* TASK DIRECTIONS:
Check every line of the data below for the word "each" and say how many have it, without further comment.

* SUPPLIED DATA:

====

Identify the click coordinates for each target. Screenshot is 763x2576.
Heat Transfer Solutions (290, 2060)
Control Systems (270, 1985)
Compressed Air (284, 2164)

====

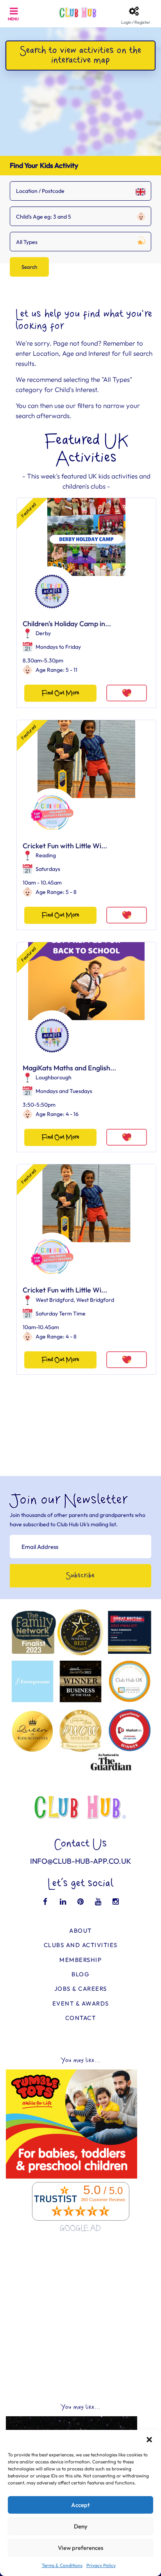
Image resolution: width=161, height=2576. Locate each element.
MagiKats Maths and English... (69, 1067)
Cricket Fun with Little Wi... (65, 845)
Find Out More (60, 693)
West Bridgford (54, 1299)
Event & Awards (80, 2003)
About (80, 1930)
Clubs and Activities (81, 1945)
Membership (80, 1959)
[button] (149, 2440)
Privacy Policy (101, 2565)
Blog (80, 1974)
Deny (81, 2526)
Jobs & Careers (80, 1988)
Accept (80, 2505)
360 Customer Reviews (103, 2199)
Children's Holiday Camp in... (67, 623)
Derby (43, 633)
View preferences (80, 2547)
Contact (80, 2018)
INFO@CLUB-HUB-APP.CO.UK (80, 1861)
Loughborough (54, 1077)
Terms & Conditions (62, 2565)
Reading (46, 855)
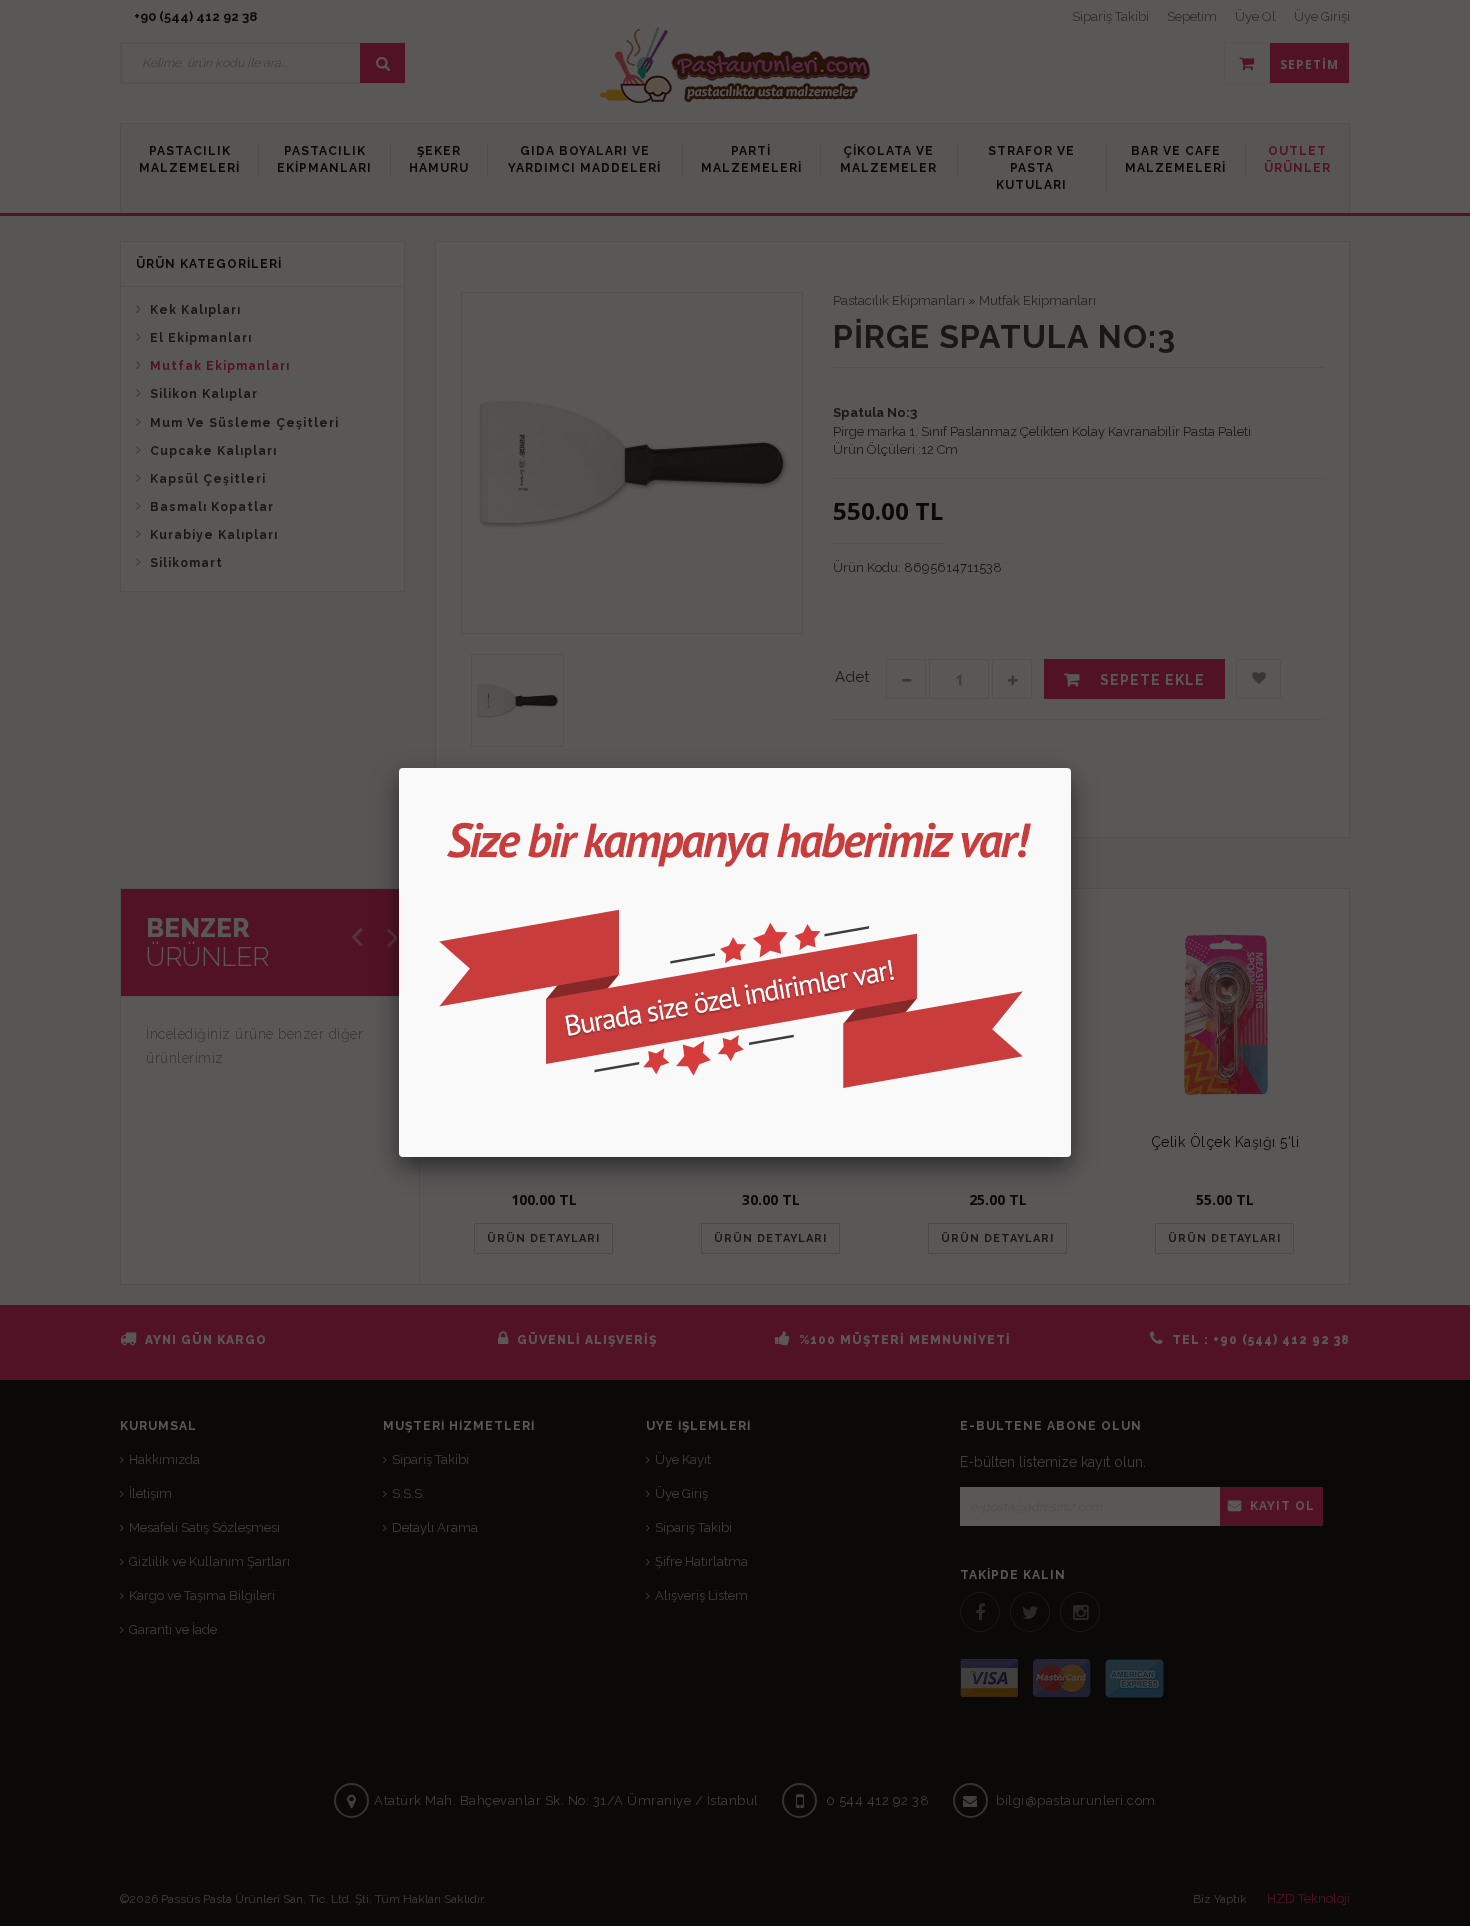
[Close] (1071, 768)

====

* RESULT OF THIS EXERCISE:
2